I Packed your Parachute
Charlie Plumb graduated from the U.S. Naval Academy in 1964. He earned his Navy Wings of Gold in 1966 and went on to fly the F-4 Phantom jet with fighter squadron VF-114. He was assigned to the aircraft carrier USS Kitty Hawk and flew 74 successful combat missions over Vietnam. On his 75th mission, with five days before he was to return home, his plane was shot down by a surface-to-air missile. Plum ejected and parachuted down and into enemy hands, resulting in his capture and torture. He spent six years as a POW in North Vietnamese prison camps. He survived the ordeal and now lectures on lessons learned from that experience.
One day, when Plumb and his wife were sitting in a restaurant, a man at another table came up and said, “You’re Plumb! You flew jet fighters in Vietnam from the aircraft carrier Kitty Hawk. You were shot down.” ”How in the world do you know that?” asked Plumb. “I packed your parachute,” the man replied. Plumb gasped in surprise and gratitude. The man pumped his hand and said, “I guess it worked!” Plum assured him, “It sure did. If your chute hadn’t worked, I wouldn’t be here today.”

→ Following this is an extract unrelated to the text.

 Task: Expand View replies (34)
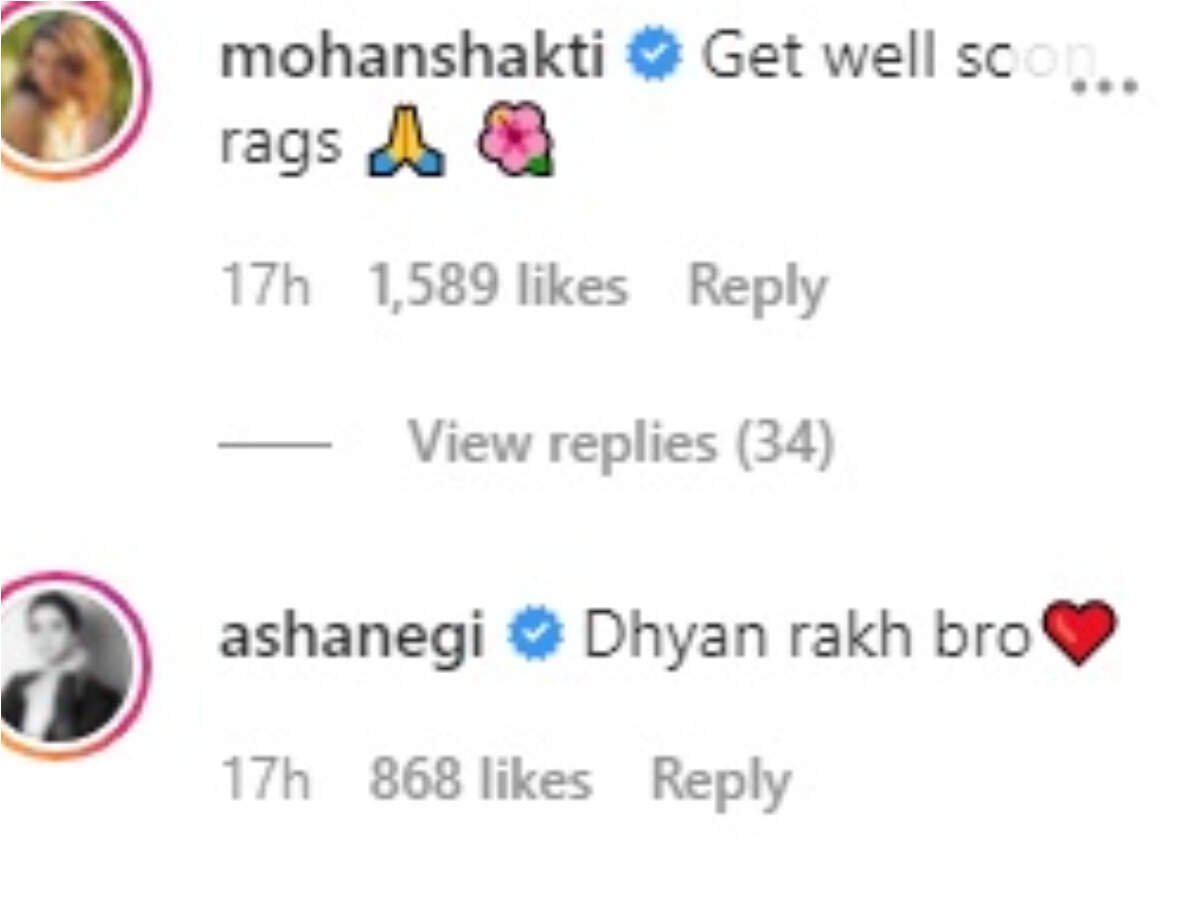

Plumb couldn’t sleep that night, thinking about that man. Plumb says, “I kept wondering what he had looked like in a Navy uniform; a white hat; a bib in the back; and bell-bottom trousers. I wonder how many times I might have seen him and not even said “Good morning, how are you?” or anything because you see, I was a fighter pilot and he was just a sailor. Plumb thought of the many hours the sailor had spent at a long wooden table in the bowels of the ship, carefully weaving the shrouds and folding the silks of each chute, holding in his hands each time the fate of someone he didn’t know. Now, Plumb asks his audience, “Who’s packing your parachute?” Everyone has someone who provides what they need to make it through the day. He also points out that he needed many kinds of parachutes when his plane was shot down over enemy territory – he needed his physical parachute, his mental parachute, his emotional parachute, and his spiritual parachute.
He called on all these supports before reaching safety. Sometimes in the daily challenges that life gives us, we miss what is really important. We may fail to say hello, please or thank you, congratulate someone on something wonderful that has happened to them, give a compliment, or just say something nice for no reason. As you go through this week, this month, this year, recognize people who pack your parachute.